I feel but a beginner on this path. For several years I have definitely felt a strong urge to explore it; and I do sometimes feel prompted to say or do something, even something quite challenging. At other times it is as if I just respond automatically to someone or something, and I think ‘Where did that come from?’ Often, however, the (intuitive?) feeling is so quiet that it hardly registers, or I don’t take it seriously – until someone else voices the same thing.
This happened today. I had a slight thought that I should respond personally in some way to what I have written here, and to the quotes I have given. But I rejected the thought, concerned that it could bring the whole piece down to an egoic level. When I shared my first draft with a Friend, however, she asked me how I experienced it personally. So then I knew I had to write something from my own experience.
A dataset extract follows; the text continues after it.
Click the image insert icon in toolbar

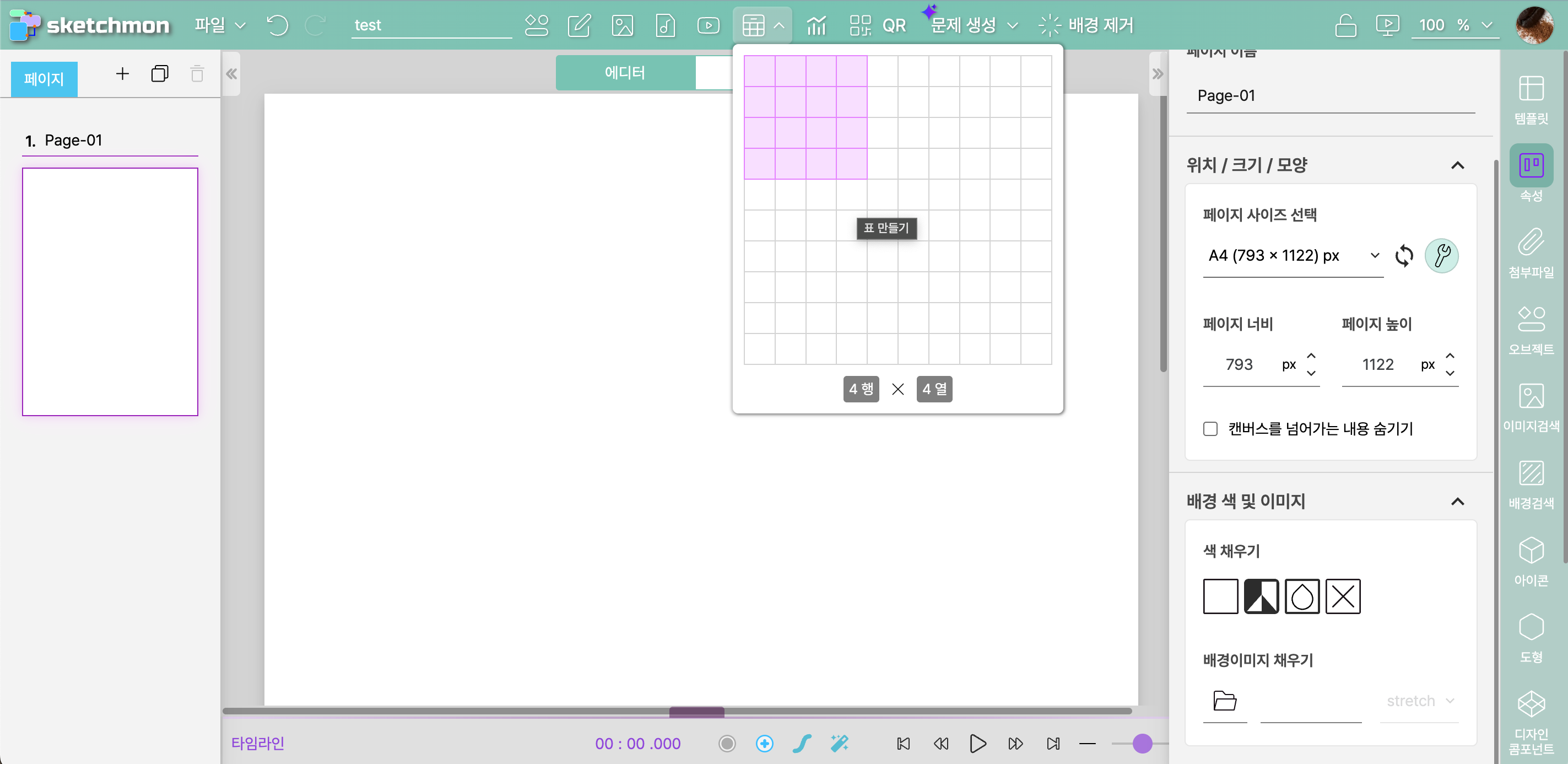[x=622, y=25]
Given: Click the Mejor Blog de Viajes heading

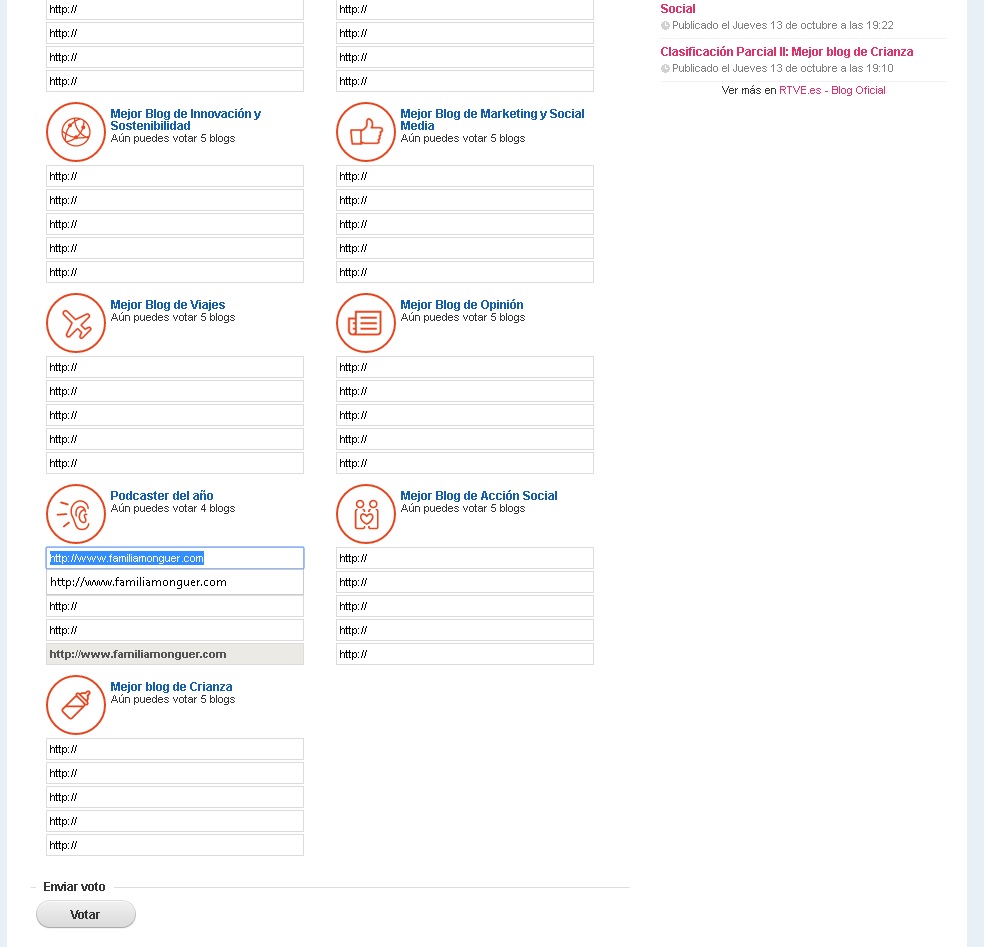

Something I have discovered from my experience of ‘reaching out’ (in my case this is in relation to nurturing our hurting children in schools) is the importance of letting go of outcomes, and of expectations, in relation to our actions. As Adyashanti has said: ‘If the impulse to love and be of service is coming from your higher nature, it will flow from a natural abundance of wellbeing and you will feel no attachment to being viewed as a good or helpful person, or to any particular outcomes’.
This ‘looking within’, and responding to the ‘promptings of love and truth in my heart’ with no expectations, can sometimes give me glimpses of life and love flowing all by themselves, often affirmed by synchronistic comments from others.
I sometimes get a hint of how these actions are part of the great flow of life, or of the words just being evoked by the situation. Living gently in the present. Yes! Sufis call it Ihsan: ‘Doing the beautiful’.
‘Perhaps “doing the beautiful” reveals itself spontaneously’ says Amidon, ‘responding with complete freshness unencumbered by effort of any kind.’
This is not as idealistic as it sounds. Mostly, I get caught up in thinking and doing, and forget to stop and listen a moment to that still small voice. Maybe we all do.
I’d like to say one more thing from a non-dual point of view. In January, I stayed at an ashram for a short retreat, and the question of whether to take initiatives about a long-term concern, or whether to just wait and see, was on my mind – again! After a couple of days I had an opportunity to ask the Zen teacher about this. After quite a silence he said, ‘When you feel that prompting, just ask yourself “Who is wanting to do this?”’. I immediately resonated with where he was coming from. ‘Adyashanti would have said the same,’ I replied.
Since then I have felt a little less conflicted, and frequently my initiatives are prompted by some present-moment situation. It just ‘happens’, and then I may think no more about it – until it comes up again.
Thank you so much for this reflection. It really has spoken to my condition! I feel different already.